I see, that was my failure

Quote:
Originally posted by digiot
You could try fdisk. SuSE's auto-installer screwed up several partitions and cfdisk chickened out in a similar way to what you describe, but fdisk ran, showed the screwed up partitions, I deleted the screwed up parts and recreated them properly.

Also, if you have a copy of your proper partition table, you *can* delete the whole table as long as you reconstruct the relevant parts of it precisely. In other words, if you've got
Code:
/dev/hda1 start end
/dev/hda2 bork bork
/dev/hda3 start end
you can wipe the table and recreate the proper start/end on 1 and 3 and a new start/end for 2, without losing the data on 1 and 3. Just don't truncate the data or format it.

But definitely try to avoid having to do that. Good luck.

(And maybe someone else can more precisely identify your problem. If fdisk -l will spit out data, that'd be helpful.)
The strange thing is that when I use the Ubuntu Live CD it shows the following devices (I have only 1 harddrive, so the devices are actually partitions of that harddrive):

hda1
hda2
hda4 and
hda5

I don't know where hda3 is...

If I do, for example, 'fdisk -l /dev/hda1' under Ubuntu, it says 'Cannot open /dev/hda1'. The same thing with /dev/hda2, /dev/hda4 and /dev/hda5.

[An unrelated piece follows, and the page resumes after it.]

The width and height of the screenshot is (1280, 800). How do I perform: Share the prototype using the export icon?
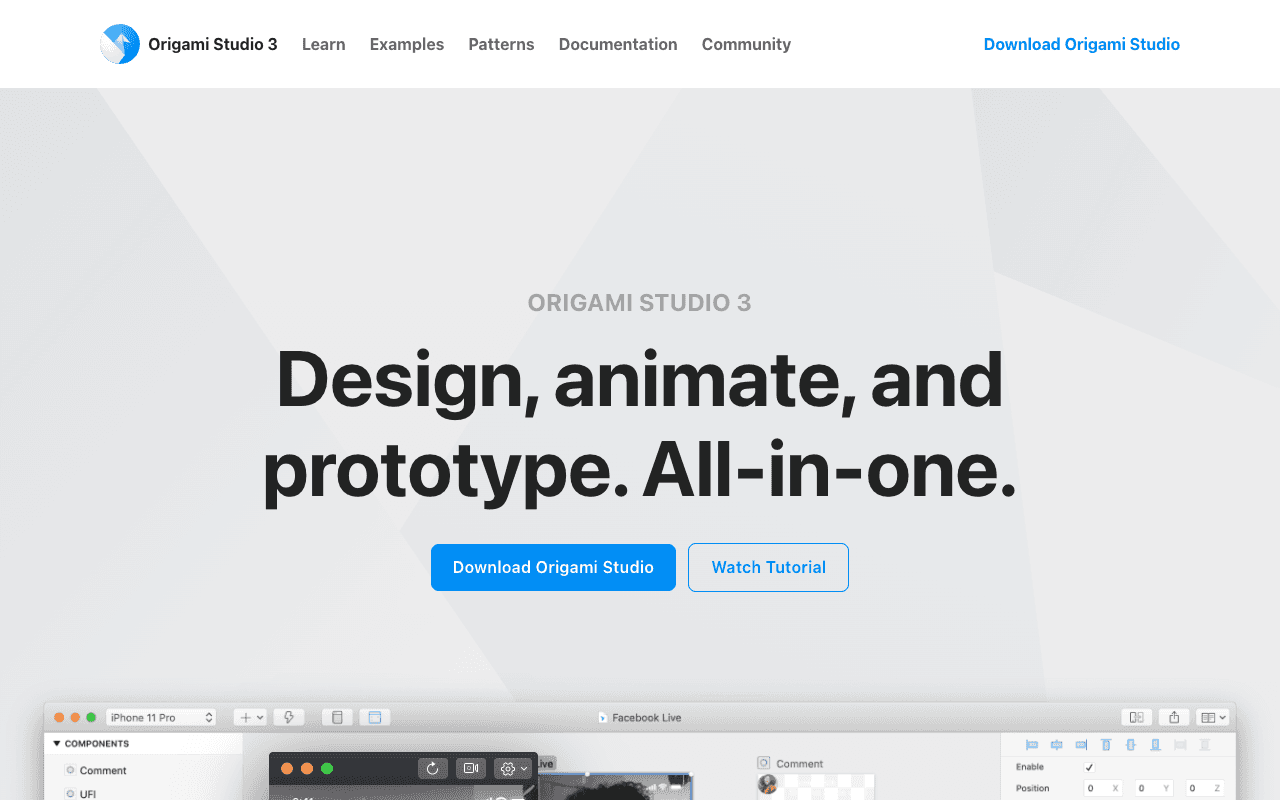tap(1174, 717)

But when I open /mnt/hda1 with the file manager (Ubuntu Live CD uses GNOME), it can display all the content in it and I can copy files on that partition. (It's the partition where WindowsXP is running, the format is FAT32 so it is possible for Linux to read and write on the partition. I can also open /mnt/hda2, /mnt/hda4 and /mnt/hda5

The same is under WindowsXP itself. Everything looks normal, the only thing is that one partition (the one I've played with formatting the file system and so on (it's a logical partition)), seems to be about 1 GB smaller than it was before.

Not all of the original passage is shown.